## Exercise aim
Identify every line in the records below that contains the string "Viewport", and copy each of those lines in full.

Data records
□ □ □ □ □ □ □

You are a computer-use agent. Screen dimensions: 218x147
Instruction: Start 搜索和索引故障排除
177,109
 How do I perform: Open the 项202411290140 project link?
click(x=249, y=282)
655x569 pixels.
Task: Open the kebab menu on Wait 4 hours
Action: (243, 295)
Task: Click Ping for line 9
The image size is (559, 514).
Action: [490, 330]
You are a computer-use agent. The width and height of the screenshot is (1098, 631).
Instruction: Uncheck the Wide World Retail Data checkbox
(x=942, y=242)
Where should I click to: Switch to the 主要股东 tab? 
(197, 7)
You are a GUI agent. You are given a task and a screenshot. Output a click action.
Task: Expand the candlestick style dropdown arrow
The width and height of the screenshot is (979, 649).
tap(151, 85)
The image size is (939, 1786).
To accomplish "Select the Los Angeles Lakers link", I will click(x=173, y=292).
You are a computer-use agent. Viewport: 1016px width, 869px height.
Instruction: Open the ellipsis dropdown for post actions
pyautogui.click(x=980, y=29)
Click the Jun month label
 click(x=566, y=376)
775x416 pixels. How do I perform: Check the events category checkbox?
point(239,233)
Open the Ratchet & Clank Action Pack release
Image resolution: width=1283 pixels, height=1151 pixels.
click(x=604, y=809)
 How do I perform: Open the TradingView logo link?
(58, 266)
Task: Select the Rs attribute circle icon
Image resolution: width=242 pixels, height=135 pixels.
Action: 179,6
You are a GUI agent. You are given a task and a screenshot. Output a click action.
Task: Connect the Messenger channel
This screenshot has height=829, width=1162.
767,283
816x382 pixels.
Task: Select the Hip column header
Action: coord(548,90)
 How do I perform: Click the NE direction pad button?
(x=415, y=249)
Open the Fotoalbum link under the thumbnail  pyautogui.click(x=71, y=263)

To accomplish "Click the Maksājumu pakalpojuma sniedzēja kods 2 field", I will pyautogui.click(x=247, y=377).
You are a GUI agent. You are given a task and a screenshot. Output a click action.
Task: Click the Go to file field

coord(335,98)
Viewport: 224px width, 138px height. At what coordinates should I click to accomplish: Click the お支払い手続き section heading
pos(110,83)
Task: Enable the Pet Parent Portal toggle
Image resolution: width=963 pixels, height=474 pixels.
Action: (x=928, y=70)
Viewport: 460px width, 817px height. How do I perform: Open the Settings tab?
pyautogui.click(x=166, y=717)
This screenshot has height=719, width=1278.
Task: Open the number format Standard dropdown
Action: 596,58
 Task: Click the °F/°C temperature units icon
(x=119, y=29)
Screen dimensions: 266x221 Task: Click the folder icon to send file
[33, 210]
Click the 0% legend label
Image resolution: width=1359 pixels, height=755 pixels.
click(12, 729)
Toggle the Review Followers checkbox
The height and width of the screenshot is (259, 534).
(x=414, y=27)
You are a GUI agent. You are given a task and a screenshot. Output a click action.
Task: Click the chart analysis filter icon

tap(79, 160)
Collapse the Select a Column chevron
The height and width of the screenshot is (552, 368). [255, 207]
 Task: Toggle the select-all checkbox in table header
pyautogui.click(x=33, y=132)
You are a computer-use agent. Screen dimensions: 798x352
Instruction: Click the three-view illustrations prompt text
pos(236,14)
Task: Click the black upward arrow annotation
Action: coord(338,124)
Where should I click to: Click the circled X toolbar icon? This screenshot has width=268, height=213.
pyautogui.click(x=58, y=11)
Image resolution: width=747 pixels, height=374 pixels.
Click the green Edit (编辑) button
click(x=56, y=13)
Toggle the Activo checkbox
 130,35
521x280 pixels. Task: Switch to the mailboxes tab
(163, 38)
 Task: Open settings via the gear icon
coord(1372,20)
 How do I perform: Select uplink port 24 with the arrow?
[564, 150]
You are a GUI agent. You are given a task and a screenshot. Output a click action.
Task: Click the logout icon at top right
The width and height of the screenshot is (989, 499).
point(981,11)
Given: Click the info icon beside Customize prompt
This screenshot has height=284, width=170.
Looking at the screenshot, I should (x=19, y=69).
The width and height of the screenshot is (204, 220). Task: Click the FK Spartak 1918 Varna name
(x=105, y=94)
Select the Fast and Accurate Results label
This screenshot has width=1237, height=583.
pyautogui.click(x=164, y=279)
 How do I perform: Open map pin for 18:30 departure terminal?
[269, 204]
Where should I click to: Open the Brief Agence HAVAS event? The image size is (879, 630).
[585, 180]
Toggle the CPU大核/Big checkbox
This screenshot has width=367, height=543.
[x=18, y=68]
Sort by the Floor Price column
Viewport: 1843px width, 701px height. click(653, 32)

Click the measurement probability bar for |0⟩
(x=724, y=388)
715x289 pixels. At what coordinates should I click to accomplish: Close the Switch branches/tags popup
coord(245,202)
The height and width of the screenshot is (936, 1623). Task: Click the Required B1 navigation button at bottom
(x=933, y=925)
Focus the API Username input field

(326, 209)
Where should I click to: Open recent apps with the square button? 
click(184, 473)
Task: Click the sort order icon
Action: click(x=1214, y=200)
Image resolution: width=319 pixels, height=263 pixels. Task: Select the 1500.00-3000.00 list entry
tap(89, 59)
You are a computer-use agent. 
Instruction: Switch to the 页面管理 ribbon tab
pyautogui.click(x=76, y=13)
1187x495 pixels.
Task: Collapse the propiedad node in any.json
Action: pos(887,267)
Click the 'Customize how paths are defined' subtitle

□ □ □ □ □ □ □

## In response
You are a computer-use agent. Viewport: 1016px width, 869px height.
Viewport: 224px width, 138px height. At what coordinates should I click to accomplish: Click the お支払い手続き section heading
Viewport: 460px width, 817px height. How do I perform: Open the Settings tab?
Viewport: 1843px width, 701px height. click(653, 32)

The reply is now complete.